But because internal and external communications had visibility into the same pool of stories, someone recognized this story for what it really was – not just an internal morale boost, but proof that the brand’s mission and values were more than marketing language. The team took it outward, starting in the local community, and it eventually formed the basis of an NPR piece.

The second example involved a client bringing nearly 20,000 teenagers and young adults to New Orleans. The client had not conducted PR in years and lacked a mature communications process. They did not arrive with polished spokespeople or a stack of ready-made case studies. What they did have was leadership willing to provide access to real people and genuine stories inside their network – which is far more valuable. 

When the agency engaged with one of the client’s key states, a local leader said they had the perfect spokesperson: a teenager with a powerful personal story about her father saving her life after a traumatic car accident. It was not a corporate message that could have been lifted from a newsletter. It was a human story uncovered by people close to the work, then brought into the external campaign.
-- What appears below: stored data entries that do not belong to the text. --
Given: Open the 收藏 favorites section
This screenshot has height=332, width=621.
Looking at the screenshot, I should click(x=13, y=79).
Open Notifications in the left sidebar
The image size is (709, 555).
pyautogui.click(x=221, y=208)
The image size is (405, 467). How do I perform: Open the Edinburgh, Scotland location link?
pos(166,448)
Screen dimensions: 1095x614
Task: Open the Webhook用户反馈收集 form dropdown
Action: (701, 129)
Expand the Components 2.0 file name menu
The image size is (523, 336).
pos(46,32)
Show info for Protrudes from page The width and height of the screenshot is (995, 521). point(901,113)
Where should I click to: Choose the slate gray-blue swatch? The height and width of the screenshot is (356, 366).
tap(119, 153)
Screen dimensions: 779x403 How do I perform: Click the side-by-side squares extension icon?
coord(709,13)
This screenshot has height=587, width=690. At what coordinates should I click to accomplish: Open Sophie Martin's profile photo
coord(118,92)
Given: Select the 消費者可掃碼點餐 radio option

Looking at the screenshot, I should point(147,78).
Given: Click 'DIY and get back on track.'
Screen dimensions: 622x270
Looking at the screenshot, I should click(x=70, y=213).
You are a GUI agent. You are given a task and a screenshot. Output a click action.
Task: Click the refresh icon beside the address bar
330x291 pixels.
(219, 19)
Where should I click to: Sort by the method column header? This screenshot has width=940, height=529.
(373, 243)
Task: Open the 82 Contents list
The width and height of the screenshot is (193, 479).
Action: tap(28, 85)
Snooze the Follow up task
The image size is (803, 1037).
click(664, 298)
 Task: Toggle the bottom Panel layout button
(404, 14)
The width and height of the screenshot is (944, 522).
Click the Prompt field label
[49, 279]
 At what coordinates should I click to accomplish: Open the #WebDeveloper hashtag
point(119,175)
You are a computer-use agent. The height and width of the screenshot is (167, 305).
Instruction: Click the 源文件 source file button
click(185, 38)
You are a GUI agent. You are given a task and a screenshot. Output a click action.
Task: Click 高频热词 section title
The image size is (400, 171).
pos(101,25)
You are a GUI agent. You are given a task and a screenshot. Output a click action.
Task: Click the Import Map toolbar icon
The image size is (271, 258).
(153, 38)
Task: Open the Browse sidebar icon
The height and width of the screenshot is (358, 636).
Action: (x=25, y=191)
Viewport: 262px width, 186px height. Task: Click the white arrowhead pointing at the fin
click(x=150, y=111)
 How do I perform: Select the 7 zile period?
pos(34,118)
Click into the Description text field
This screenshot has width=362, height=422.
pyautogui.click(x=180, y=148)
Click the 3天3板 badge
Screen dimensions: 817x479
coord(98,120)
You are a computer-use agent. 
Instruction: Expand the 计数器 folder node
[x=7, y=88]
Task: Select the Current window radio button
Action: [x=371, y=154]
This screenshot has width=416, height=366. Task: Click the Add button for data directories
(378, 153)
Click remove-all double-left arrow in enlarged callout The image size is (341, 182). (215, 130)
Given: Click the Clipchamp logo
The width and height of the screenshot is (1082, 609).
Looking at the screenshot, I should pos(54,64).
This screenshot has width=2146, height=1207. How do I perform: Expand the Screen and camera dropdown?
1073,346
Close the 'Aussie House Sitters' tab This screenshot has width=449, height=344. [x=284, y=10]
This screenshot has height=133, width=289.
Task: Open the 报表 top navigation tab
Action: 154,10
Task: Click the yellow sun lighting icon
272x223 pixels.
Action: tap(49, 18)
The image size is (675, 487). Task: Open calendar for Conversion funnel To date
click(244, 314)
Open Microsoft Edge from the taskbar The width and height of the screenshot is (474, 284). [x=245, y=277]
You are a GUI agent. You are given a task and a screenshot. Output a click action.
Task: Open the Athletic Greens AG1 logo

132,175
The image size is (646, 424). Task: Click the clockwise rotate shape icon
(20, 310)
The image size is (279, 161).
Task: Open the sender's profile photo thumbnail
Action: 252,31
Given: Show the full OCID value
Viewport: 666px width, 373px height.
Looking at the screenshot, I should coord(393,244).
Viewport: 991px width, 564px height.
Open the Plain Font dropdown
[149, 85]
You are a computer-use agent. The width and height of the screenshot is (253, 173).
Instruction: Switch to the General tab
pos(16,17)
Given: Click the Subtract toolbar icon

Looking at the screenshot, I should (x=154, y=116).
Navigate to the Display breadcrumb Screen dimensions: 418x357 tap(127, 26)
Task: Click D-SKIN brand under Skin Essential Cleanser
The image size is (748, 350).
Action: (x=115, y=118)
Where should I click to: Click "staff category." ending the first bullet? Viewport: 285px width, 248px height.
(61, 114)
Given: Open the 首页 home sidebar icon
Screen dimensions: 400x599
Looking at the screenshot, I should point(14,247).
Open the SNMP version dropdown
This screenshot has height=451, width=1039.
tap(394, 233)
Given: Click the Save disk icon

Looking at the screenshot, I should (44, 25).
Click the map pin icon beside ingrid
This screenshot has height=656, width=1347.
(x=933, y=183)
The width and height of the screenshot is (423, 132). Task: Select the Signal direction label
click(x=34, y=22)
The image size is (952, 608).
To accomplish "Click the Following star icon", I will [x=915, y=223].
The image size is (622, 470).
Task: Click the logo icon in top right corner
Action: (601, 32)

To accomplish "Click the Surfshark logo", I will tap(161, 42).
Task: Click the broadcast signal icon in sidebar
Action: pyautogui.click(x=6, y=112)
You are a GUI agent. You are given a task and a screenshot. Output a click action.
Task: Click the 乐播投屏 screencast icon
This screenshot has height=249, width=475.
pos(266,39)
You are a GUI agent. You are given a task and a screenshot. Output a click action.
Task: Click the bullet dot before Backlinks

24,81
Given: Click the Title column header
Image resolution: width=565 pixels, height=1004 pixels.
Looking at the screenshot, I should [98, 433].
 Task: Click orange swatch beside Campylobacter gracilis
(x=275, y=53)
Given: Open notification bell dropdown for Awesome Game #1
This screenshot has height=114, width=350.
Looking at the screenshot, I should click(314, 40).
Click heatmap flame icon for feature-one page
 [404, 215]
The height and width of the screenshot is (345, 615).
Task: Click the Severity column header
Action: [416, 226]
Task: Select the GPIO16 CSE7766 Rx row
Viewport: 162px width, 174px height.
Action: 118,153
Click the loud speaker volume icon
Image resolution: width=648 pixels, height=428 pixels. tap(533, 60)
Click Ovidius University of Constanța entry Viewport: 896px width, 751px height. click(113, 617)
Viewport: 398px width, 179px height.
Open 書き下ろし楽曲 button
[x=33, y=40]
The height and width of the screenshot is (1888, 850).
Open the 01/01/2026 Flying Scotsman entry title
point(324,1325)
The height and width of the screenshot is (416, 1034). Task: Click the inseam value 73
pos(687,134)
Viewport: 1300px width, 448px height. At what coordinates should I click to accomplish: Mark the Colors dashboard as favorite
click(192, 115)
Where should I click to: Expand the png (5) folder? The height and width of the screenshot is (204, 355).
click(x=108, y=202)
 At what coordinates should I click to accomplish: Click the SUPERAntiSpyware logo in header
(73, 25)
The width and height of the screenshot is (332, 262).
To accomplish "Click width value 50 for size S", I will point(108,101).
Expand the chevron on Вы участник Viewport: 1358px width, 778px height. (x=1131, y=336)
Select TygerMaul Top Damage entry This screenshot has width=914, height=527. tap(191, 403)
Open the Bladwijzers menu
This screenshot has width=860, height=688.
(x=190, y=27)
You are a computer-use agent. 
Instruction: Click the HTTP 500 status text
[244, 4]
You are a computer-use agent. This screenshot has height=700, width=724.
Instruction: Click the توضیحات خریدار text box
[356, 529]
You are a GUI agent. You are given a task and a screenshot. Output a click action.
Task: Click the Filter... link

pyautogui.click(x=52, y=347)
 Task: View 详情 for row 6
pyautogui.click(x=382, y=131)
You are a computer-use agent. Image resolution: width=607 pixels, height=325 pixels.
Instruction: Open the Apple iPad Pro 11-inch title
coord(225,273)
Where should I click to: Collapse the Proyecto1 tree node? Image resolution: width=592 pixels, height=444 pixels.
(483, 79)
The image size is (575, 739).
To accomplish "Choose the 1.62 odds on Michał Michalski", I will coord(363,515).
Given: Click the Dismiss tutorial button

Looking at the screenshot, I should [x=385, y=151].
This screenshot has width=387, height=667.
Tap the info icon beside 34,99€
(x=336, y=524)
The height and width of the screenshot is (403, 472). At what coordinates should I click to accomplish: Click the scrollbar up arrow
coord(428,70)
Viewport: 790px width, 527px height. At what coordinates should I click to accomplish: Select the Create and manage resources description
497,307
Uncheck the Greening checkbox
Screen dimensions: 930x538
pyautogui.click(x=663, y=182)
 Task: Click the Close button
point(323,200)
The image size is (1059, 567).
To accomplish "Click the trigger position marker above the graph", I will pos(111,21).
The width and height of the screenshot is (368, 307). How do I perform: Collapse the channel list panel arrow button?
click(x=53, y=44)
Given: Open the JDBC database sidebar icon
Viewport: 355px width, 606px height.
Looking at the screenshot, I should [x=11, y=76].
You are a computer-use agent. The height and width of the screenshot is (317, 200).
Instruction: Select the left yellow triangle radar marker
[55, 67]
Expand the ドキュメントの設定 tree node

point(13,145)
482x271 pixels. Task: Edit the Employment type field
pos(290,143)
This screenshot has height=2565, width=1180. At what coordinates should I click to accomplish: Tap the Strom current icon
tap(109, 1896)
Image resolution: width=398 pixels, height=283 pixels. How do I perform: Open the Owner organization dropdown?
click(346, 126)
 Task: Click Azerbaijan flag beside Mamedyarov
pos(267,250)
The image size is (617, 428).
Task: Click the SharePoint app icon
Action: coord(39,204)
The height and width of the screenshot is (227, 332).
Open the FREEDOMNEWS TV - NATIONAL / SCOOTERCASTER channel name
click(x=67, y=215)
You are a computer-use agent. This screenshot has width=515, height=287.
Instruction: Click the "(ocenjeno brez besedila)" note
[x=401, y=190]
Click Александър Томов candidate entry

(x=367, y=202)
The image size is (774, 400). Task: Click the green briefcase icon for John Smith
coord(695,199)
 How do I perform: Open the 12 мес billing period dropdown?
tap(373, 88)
The story ended up as an op-ed on Fox News Digital on Fathers’ Day. It was not created by clever pitching alone. It was enabled by internal visibility, internal trust, and a leadership culture willing to open doors. Without that, the agency would have had nothing real to work with.

Bridges, not silos

These two examples make the larger point easier to understand. External communications cannot manufacture credibility on demand. It can only amplify what already exists. Internal communications is often the system best placed to find the raw material – the people, the moments, and the lived proof that a company’s narrative is true. If internal communications is isolated from external communications, those stories stay trapped in inboxes and team meetings. When the two are connected, the narratives can be packaged, verified, and turned into external proof.

These moments matter because the external world rarely takes corporate messaging at face value. What it trusts is consistency – and consistency begins internally. Employees are often the first audience, and in practice, they are frequently the first newsroom. If employees do not understand the company’s strategy, values, or direction, the outside world will not, either. And if internal and external narratives drift apart, trust erodes in both directions.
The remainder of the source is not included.